La lama perfetta, la mano sicura, l’essere continuamente immerso nell’alternarsi della vita e della morte – con un sentimento sospeso a metà tra il distacco e la compassione, unita alla certezza di compiere un atto che trascende nella sua potenza la nostra comprensione e il timore che ne consegue – sono caratteristiche che la macellazione e la scrittura condividono. Bisogna conoscere perfettamente l’anatomia e avere pietà, ma è necessario anche fare in modo che questa pietà non faccia tremare la mano, rendendo il taglio un inutile strazio.
Scrivere è uno squartamento.
Squartamento della propria vita, che a ogni istante soggiace a quella tirannia, e della realtà che compare sotto i nostri occhi. Ma, a differenza dallo squartamento nichilista, è uno squartamento che acquista un senso a ogni istante. Squarcio per far luce, non per aver conferma delle tenebre.

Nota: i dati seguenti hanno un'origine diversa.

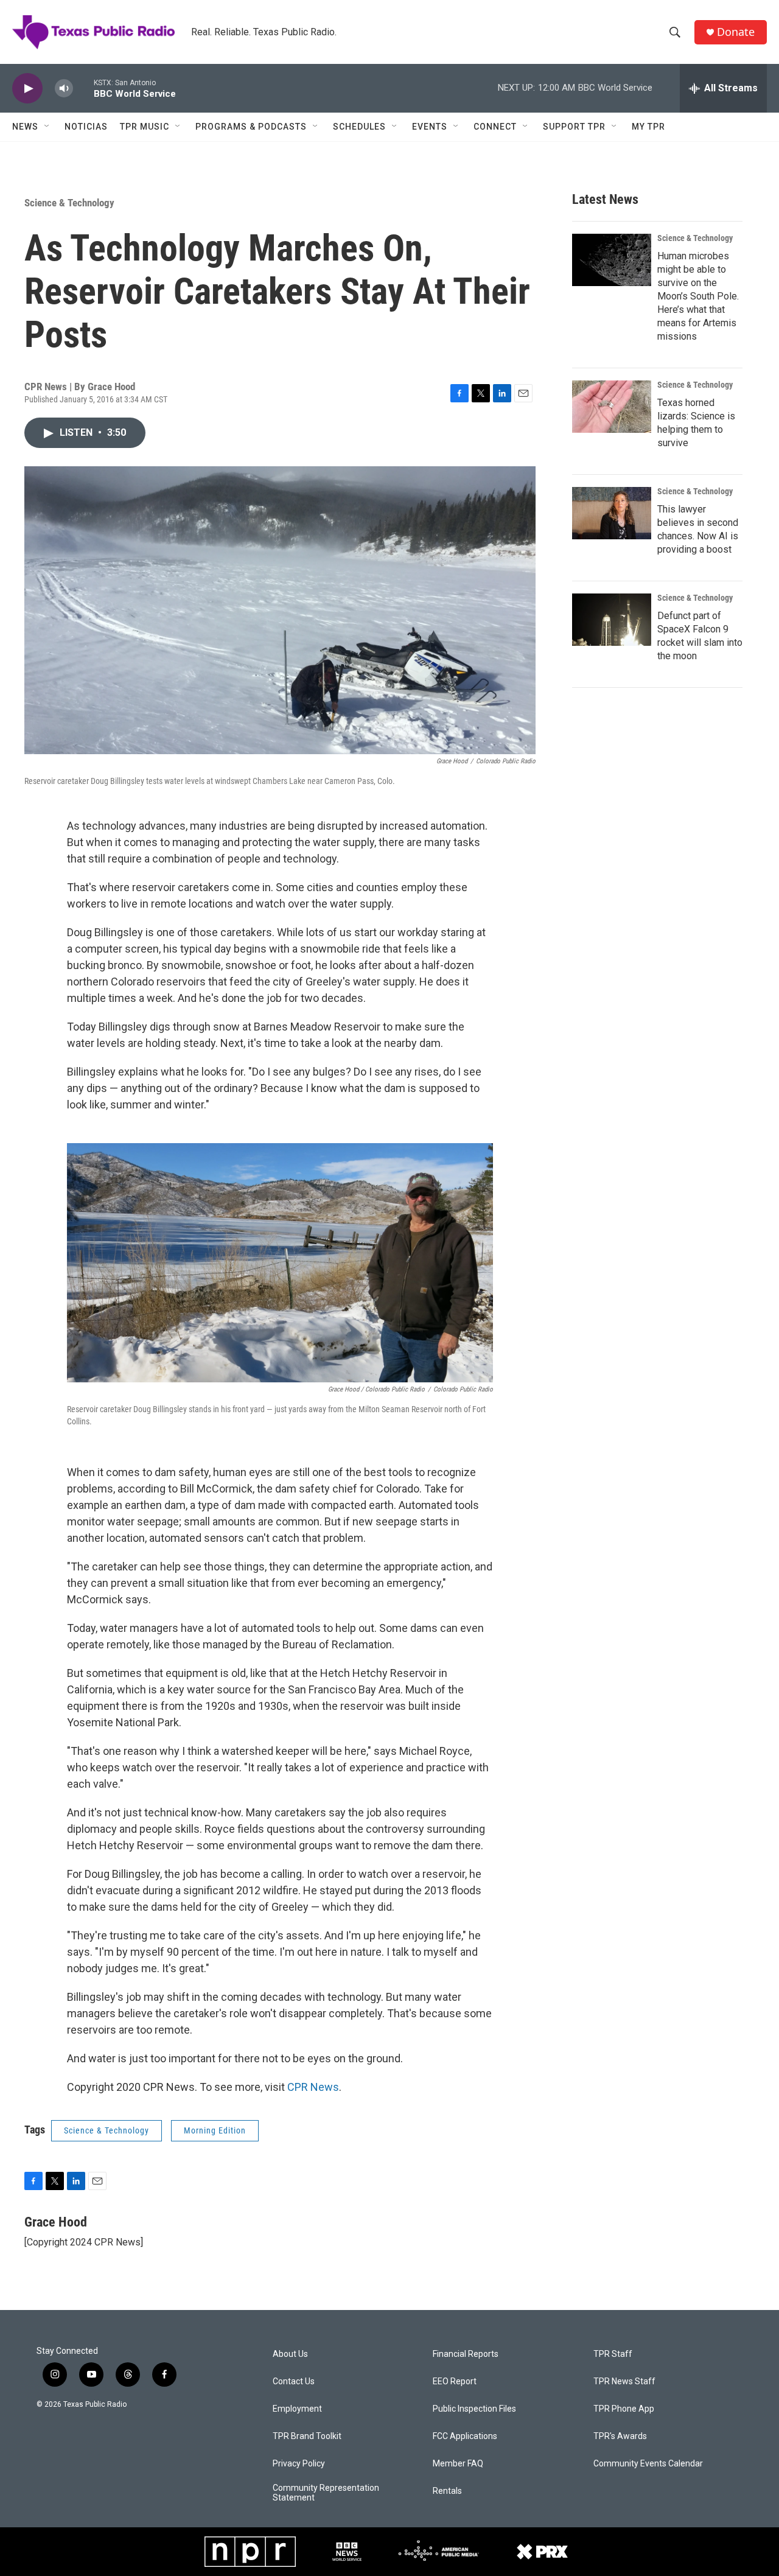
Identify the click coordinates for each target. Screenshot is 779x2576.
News (25, 126)
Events (429, 126)
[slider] (83, 88)
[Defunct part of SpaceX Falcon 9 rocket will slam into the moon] (611, 619)
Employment (297, 2408)
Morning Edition (215, 2130)
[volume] (64, 88)
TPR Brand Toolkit (307, 2436)
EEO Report (455, 2381)
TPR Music (144, 126)
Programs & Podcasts (251, 126)
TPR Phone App (623, 2408)
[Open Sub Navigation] (47, 126)
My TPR (648, 126)
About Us (290, 2354)
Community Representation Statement (326, 2492)
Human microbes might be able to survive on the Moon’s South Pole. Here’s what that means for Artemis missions (698, 296)
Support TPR (574, 126)
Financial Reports (465, 2354)
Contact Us (294, 2381)
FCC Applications (465, 2436)
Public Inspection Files (474, 2408)
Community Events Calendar (648, 2463)
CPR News (313, 2087)
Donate (736, 32)
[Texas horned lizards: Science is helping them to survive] (611, 406)
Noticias (86, 126)
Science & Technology (69, 203)
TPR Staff (612, 2354)
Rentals (447, 2491)
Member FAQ (458, 2463)
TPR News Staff (624, 2381)
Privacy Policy (299, 2463)
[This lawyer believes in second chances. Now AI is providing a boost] (611, 513)
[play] (27, 89)
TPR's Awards (620, 2436)
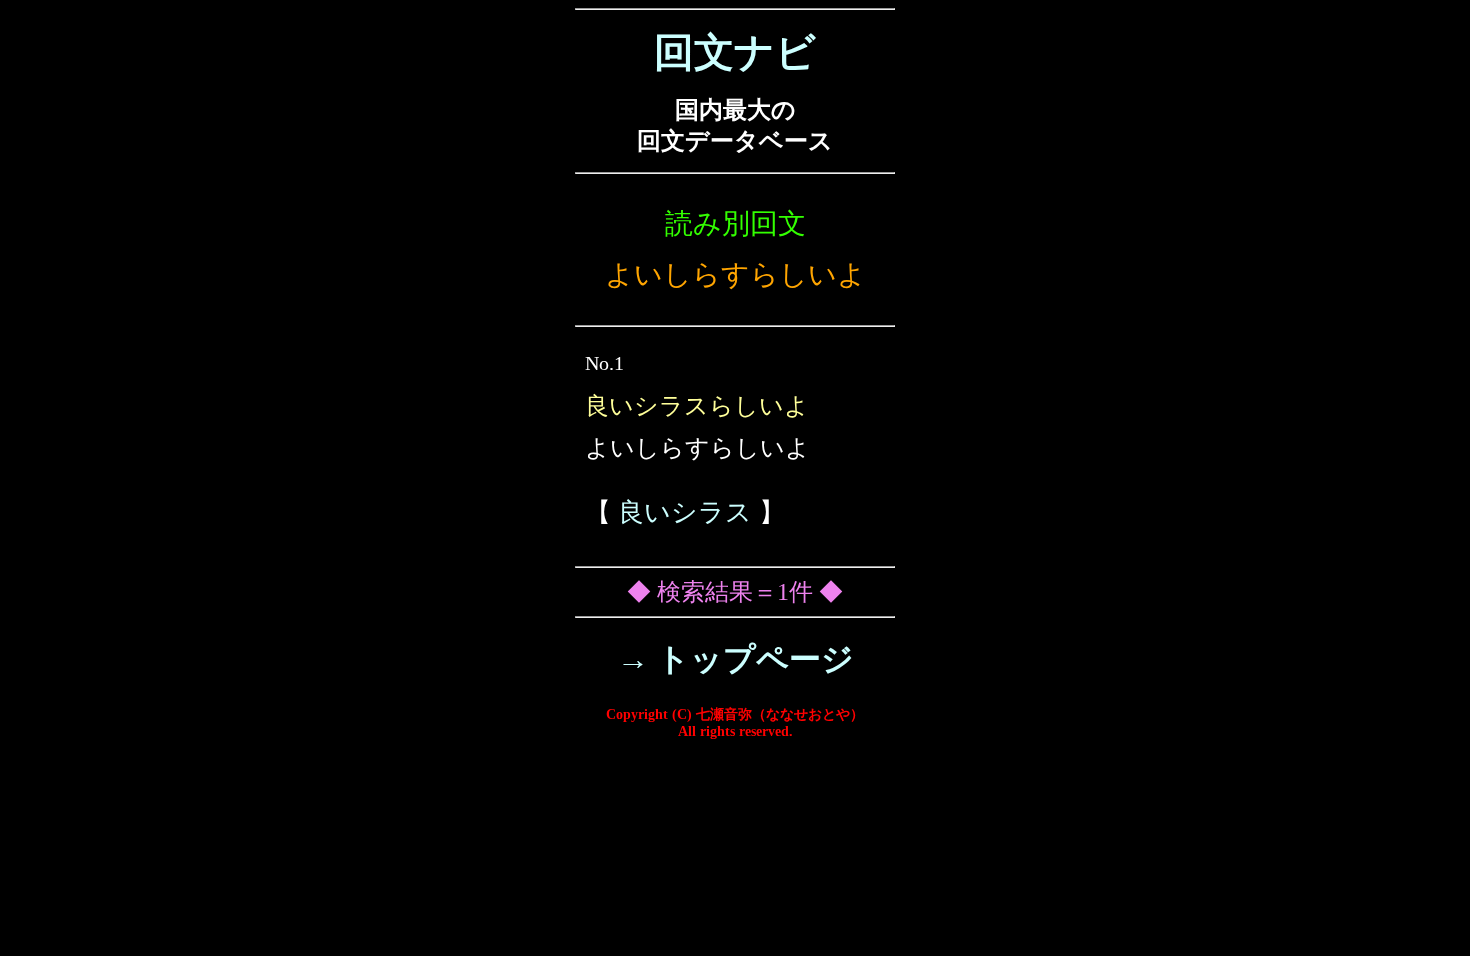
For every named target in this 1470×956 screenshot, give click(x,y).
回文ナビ (735, 52)
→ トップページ (735, 659)
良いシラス (685, 512)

Lo zio Ettore ebbe la fortuna di morire prima che si compissero i grandi orrori nel Novecento. Nella sua vita di borghese apparentemente pacato, aveva percepito con lucidità gli scricchiolii di quel mondo fino ad allora così solido. Io, che sono nata poco dopo l’orrore, ho saputo da subito che quegli scricchiolii si erano già trasformati in schianti.
Scrivere vuol dire andare a fondo alle cose, con lucidità, crudeltà, senza farsi abbagliare da niente. Recidere con il coltello ogni ombra di grasso, ripulendo i tendini dai muscoli. Non ci deve essere nessun innamoramento per le “belle parole”, nessun ascolto per le sirene del narcisismo che tentano di condurci altrove.
Tutti i libri che ho scritto sono un viaggio profondo nel cuore dell’uomo – il continente più complesso, ignoto e affascinate che ci è dato di esplorare.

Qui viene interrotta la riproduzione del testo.